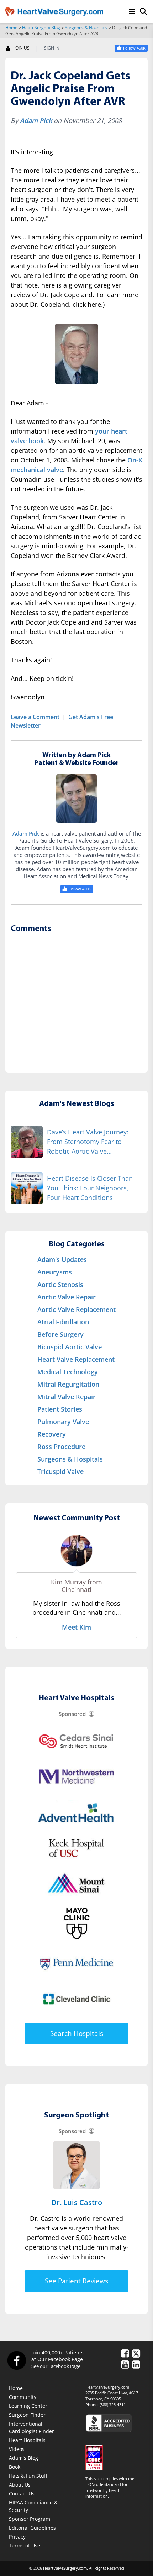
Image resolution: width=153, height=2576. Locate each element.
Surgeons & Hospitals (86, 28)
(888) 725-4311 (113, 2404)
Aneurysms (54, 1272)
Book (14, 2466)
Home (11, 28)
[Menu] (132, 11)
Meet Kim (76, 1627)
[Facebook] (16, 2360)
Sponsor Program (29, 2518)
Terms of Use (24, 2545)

======

* [Problem statement]
Copy the listing exactly. Leave the pictures out.

* [Answer below]
Image resolution: width=153, height=2576. Locate each element.
Surgeons & Hospitals (86, 28)
(888) 725-4311 (113, 2404)
Aneurysms (54, 1272)
Book (14, 2466)
Home (11, 28)
[Menu] (132, 11)
Meet Kim (76, 1627)
[Facebook] (16, 2360)
Sponsor Program (29, 2518)
Terms of Use (24, 2545)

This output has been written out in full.